## start
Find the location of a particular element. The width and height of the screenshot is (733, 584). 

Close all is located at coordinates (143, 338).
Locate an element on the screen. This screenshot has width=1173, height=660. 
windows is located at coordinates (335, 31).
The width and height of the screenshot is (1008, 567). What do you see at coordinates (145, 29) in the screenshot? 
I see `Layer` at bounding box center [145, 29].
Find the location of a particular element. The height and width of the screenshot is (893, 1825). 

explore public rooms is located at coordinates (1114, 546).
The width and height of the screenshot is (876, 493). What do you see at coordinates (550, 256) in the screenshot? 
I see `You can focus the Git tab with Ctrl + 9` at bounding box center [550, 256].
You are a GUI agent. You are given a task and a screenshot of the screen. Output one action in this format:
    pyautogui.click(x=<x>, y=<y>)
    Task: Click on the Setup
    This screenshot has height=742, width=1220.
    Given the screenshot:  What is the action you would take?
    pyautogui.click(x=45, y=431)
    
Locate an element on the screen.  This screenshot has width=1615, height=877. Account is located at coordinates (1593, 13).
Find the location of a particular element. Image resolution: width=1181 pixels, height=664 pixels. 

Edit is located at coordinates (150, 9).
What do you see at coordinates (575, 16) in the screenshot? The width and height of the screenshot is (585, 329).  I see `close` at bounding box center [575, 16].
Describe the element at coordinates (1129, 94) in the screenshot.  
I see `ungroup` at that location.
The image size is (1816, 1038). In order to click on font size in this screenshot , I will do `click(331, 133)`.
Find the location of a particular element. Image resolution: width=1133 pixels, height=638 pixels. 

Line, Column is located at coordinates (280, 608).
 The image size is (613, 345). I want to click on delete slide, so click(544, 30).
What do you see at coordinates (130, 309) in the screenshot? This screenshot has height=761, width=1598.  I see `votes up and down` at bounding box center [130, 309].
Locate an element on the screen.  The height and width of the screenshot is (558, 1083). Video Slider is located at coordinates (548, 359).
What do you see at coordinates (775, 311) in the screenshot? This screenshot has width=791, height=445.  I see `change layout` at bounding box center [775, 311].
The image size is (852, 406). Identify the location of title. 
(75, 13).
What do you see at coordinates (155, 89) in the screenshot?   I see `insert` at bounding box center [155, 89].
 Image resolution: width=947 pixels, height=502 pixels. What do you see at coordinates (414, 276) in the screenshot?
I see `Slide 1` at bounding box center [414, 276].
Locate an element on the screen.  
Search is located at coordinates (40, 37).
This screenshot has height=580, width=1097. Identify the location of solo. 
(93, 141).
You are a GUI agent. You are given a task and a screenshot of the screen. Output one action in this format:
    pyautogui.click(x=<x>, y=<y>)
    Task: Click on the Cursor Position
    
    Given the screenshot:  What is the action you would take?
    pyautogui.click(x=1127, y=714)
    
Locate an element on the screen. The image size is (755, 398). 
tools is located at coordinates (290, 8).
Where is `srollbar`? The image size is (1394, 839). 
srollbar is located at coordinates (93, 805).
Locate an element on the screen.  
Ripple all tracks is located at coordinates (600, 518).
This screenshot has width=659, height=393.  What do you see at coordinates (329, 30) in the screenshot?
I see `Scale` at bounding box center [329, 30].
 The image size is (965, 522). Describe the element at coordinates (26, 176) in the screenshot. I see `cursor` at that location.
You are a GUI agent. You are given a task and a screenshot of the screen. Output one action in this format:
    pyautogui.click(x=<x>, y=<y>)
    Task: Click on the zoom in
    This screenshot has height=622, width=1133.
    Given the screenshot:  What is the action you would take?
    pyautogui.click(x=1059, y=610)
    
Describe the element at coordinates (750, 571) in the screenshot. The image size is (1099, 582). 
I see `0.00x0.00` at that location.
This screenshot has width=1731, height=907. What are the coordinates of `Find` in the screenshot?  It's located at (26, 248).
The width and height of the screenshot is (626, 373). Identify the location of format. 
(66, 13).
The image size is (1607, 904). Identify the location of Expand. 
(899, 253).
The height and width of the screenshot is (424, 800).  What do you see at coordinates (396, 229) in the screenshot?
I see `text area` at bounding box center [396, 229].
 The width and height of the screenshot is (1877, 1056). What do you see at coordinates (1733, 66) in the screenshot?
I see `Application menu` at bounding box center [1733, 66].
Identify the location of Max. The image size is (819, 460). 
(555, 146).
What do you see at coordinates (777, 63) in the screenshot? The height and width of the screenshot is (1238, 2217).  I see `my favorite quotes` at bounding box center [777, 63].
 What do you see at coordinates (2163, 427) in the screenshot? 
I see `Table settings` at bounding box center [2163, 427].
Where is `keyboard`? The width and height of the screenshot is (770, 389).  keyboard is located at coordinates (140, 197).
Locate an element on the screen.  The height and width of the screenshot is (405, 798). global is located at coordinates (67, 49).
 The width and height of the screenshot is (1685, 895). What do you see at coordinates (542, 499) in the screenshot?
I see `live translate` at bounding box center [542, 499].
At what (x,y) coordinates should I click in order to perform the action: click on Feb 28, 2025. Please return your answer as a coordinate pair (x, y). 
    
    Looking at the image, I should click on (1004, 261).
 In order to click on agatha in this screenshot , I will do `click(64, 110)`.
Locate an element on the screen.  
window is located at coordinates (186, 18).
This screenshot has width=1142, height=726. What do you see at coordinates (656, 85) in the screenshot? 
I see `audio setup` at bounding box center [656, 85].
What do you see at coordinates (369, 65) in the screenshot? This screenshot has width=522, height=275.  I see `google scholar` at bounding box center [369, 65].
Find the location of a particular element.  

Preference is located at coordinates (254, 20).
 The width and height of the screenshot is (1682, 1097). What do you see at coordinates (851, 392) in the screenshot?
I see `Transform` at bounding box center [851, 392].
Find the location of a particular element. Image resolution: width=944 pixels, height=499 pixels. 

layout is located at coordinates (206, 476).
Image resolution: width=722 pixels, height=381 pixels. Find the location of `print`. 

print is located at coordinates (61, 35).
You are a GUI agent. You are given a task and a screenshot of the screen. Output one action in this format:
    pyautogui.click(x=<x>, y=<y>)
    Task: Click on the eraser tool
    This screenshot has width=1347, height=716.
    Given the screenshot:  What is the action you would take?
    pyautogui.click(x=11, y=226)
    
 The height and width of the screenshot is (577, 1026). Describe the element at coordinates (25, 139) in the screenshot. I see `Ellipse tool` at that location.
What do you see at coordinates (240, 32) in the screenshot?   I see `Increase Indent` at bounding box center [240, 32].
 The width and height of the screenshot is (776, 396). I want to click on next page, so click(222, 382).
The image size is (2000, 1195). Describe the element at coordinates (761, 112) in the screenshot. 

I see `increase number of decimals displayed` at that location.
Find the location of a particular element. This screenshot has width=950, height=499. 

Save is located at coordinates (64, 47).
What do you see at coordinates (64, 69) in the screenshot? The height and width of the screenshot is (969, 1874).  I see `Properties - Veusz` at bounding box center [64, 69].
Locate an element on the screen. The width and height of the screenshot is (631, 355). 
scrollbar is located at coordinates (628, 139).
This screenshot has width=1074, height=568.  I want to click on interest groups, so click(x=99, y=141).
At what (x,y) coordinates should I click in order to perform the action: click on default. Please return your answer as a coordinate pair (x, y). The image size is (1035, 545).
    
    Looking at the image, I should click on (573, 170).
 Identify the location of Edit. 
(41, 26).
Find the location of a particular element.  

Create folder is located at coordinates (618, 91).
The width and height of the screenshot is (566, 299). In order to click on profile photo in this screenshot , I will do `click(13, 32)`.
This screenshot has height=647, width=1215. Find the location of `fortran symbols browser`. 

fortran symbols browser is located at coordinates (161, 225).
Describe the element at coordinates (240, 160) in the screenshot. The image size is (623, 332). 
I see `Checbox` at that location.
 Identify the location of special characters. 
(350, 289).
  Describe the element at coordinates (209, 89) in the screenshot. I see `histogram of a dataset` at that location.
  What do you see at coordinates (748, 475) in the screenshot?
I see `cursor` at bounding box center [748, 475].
## end
--- Exercise brief ---
List every row that contains the word "answer", copying each one in full.

--- Written response ---
At what (x,y) coordinates should I click in order to perform the action: click on Feb 28, 2025. Please return your answer as a coordinate pair (x, y). 
At what (x,y) coordinates should I click in order to perform the action: click on default. Please return your answer as a coordinate pair (x, y). The image size is (1035, 545).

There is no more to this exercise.